International scientific congresses are leading to permanent international bureaus. Thus an International Association for Cancer Research has been founded at Berlin, to promote the investigation of cancer and the care of cancer patients, the collection and publishing of international cancer statistics, and the establishment of an international center of information on all matters concerning cancer research. Other objects of the association are the publication of an international technical organ and the organization of international cancer conferences. So far, thirteen states, including all the great powers except Great Britain, have joined the association, the seat of which will be at Berlin.

The International Institute of Agriculture was formally opened on May 23 by the king of Italy, who has given it a building and an endowment yielding $60,000 a year. The new building in the gardens of the Villa Borghese in Rome is said to be admirably suited to the purposes of such an institution. All civilized nations have joined in this movement, inaugurated three years ago, and it promises much for the promotion of agriculture throughout the world.

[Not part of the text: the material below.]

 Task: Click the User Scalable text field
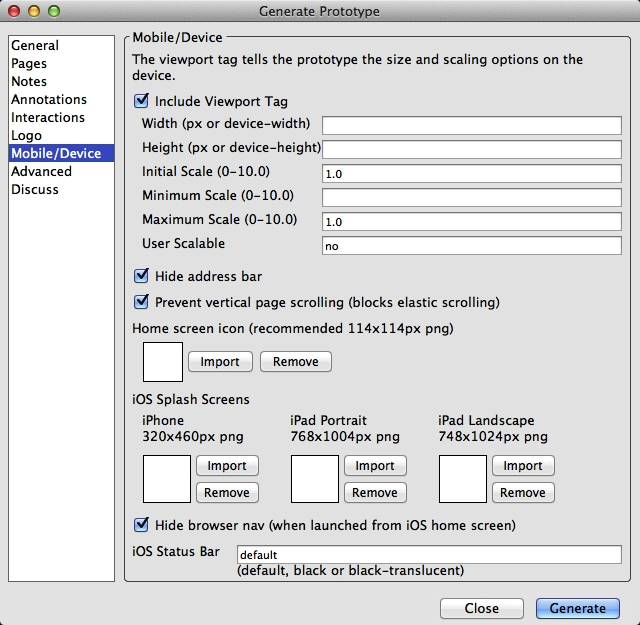pos(471,245)
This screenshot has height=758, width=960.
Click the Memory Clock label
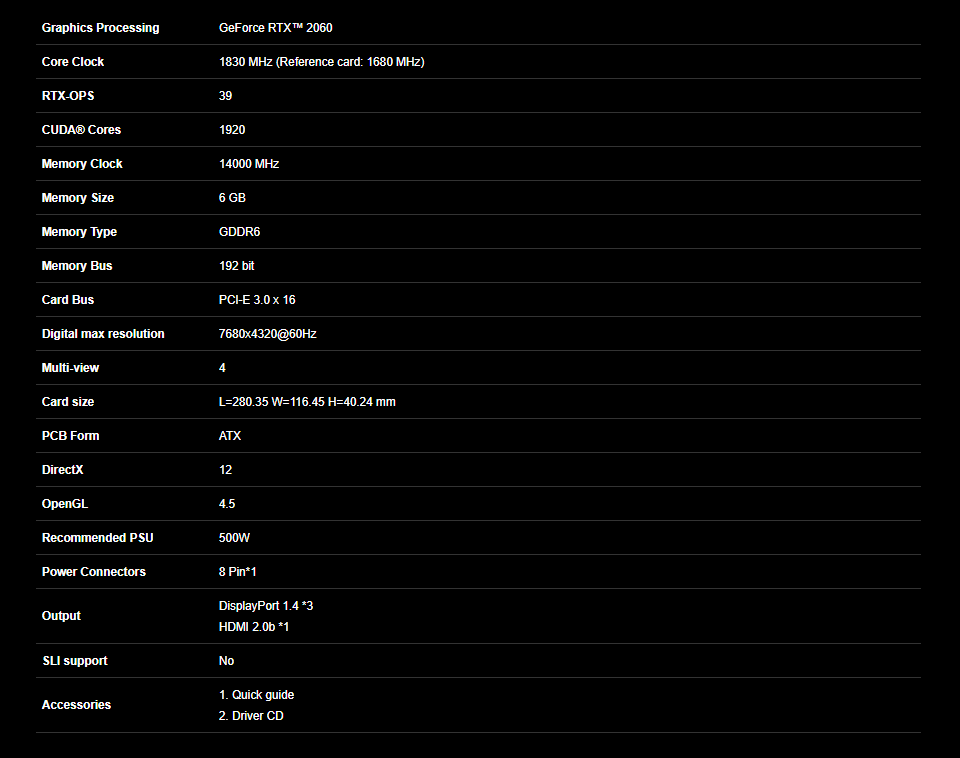pyautogui.click(x=82, y=164)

Permanent international bureaus must have a local home, and in addition to the two new institutions noted here there are others in London, Paris and Berlin. There are none in this country, and it is but proper that we do our share. The fisheries and research in tuberculosis and propaganda for its suppression would be proper objects for our government to promote, and it may be hoped that the approaching congresses will lead to the establishment of international bureaus at Washington for one or both of these objects.

SCIENTIFIC ITEMS

We regret to record the deaths of Mr. Henry Lomb, one of the founders of the Bausch and Lomb Optical Company; of Dr. Chamberland, subdirector of the Pasteur Institute; of Dr. Ostwald Seeliger, professor of zoology at Rostock, and of Dr. Rudolf Credner, professor of geography at Greifswald.

The Albert medal of the Royal Society of Arts has been awarded to Sir James Dewar.—Sir William Ramsay succeeds Lord Kelvin as a member of the Dutch Academy at Amsterdam.—Colonel W. C. Gorgas, eminent for his work on yellow fever, chief sanitary officer of the Isthmian Canal Zone, has been elected president of the American Medical Association.

Mr. Henry Phipps, of Pittsburg and New York, has made a large gift to the Johns Hopkins University for the founding of a Psychiatric Clinic. It provides for the construction of a hospital building, together with apparatus, and laboratories for the scientific investigation of mental abnormalities by pathological, chemical and psychological methods. Mr. Phipps will provide for the maintenance of a medical and nursing staff, including salaries for a professor of psychiatry and assistants and other expenses for a period of ten years. The total amount of the gift is withheld in accordance with the wishes of Mr. Phipps, but it is understood that it will considerably exceed half a million dollars. Dr. Adolf Meyer, director ot the Pathological Institute of the New York State Hospitals, has accepted the professorship of psychiatry and the directorship of the hospital and clinic.